» TASK DIRECTIONS: The result should be the lines from the one holding "Given: Click the" to the end of the records below, repeated exactly. No pictures.

RECORDS FOR THIS TASK: Begin

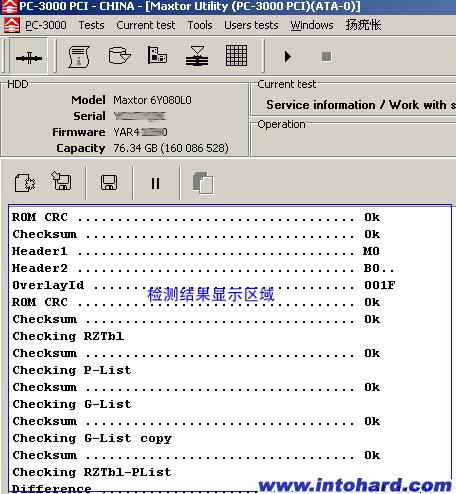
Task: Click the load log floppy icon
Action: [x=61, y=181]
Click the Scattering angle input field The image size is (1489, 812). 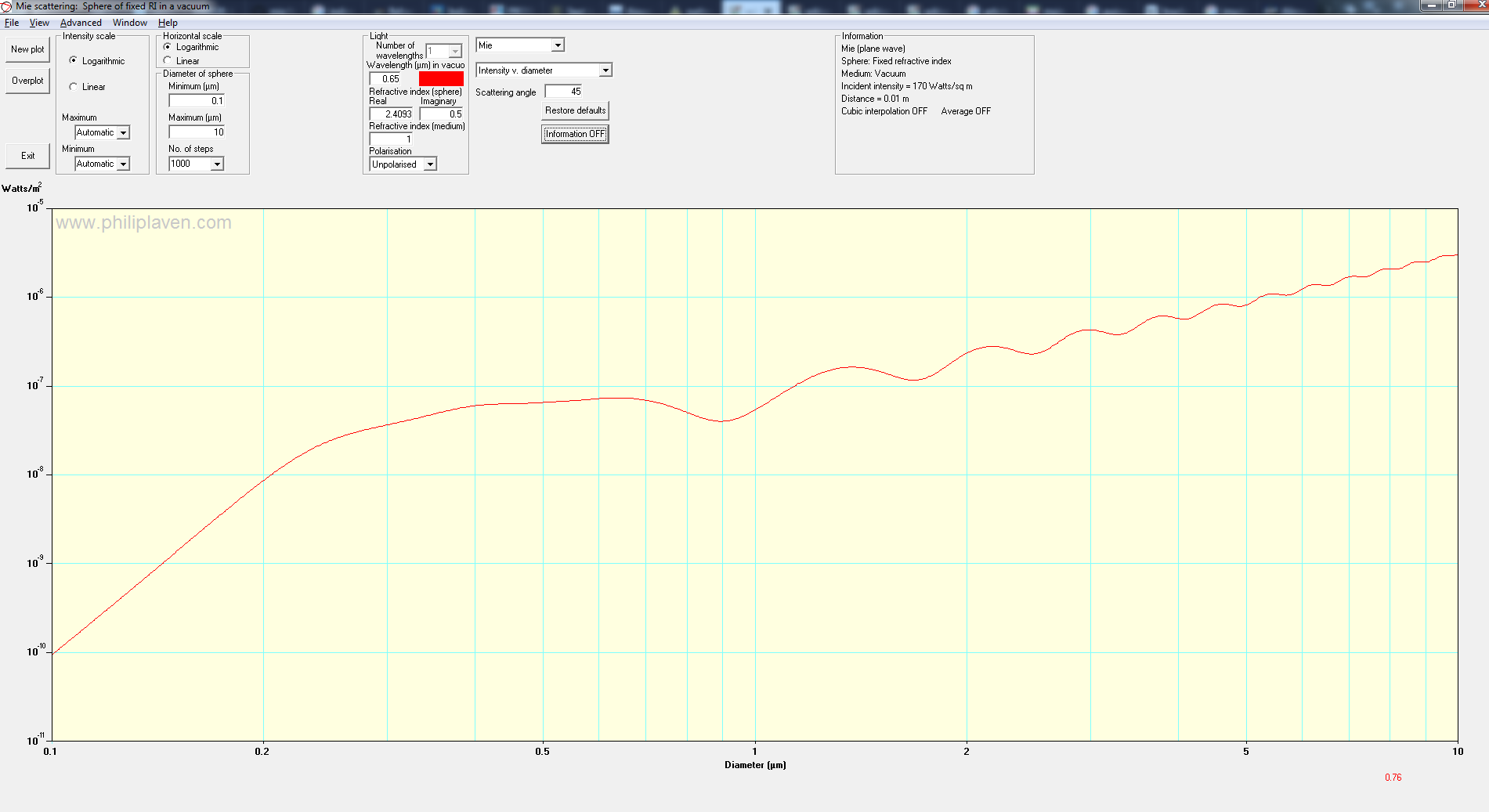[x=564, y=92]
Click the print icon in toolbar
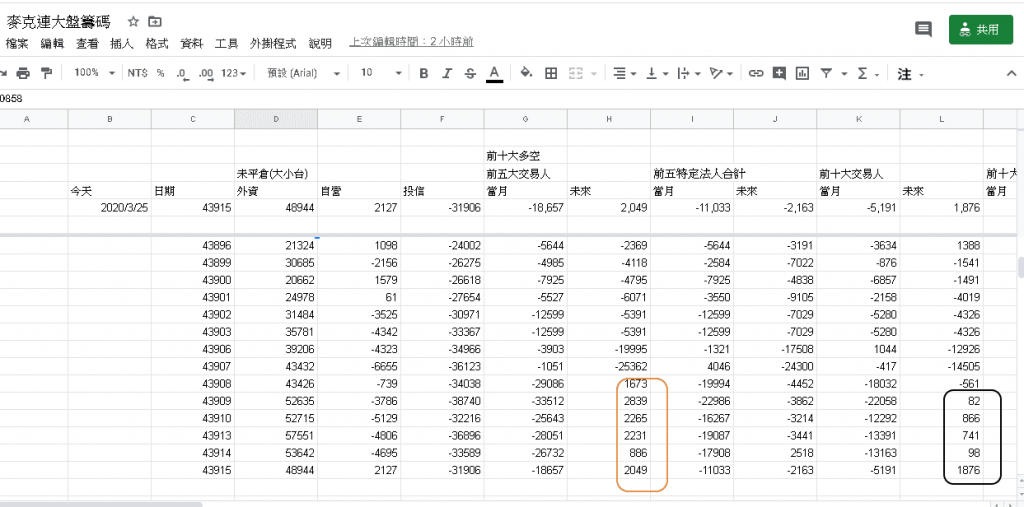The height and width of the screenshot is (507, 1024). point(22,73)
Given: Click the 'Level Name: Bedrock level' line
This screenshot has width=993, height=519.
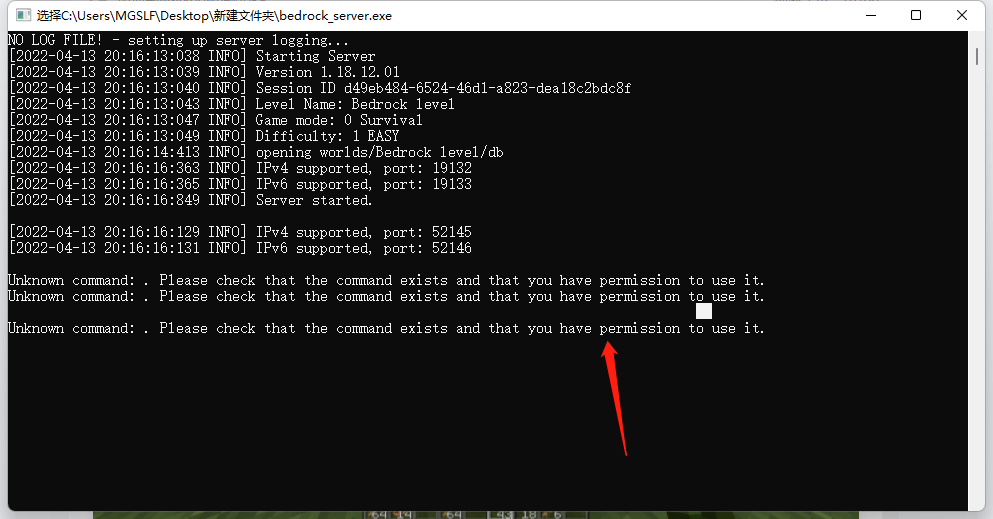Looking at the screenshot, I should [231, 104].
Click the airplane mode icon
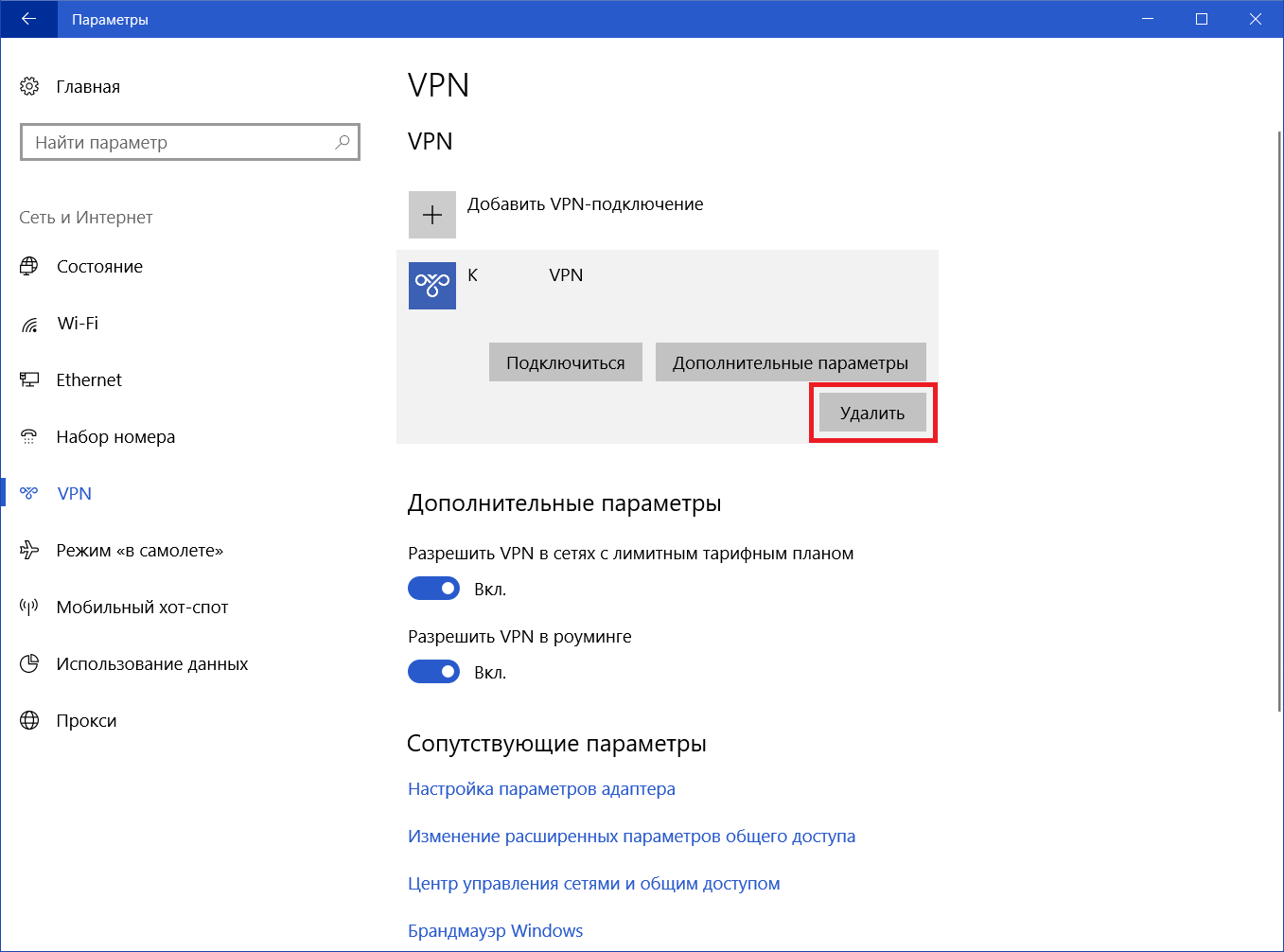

RECORDS FOR THIS TASK: End

» RESULT OF THE EXERCISE:
Given: Click the 'Level Name: Bedrock level' line
This screenshot has width=993, height=519.
Looking at the screenshot, I should [231, 104].
Click the airplane mode icon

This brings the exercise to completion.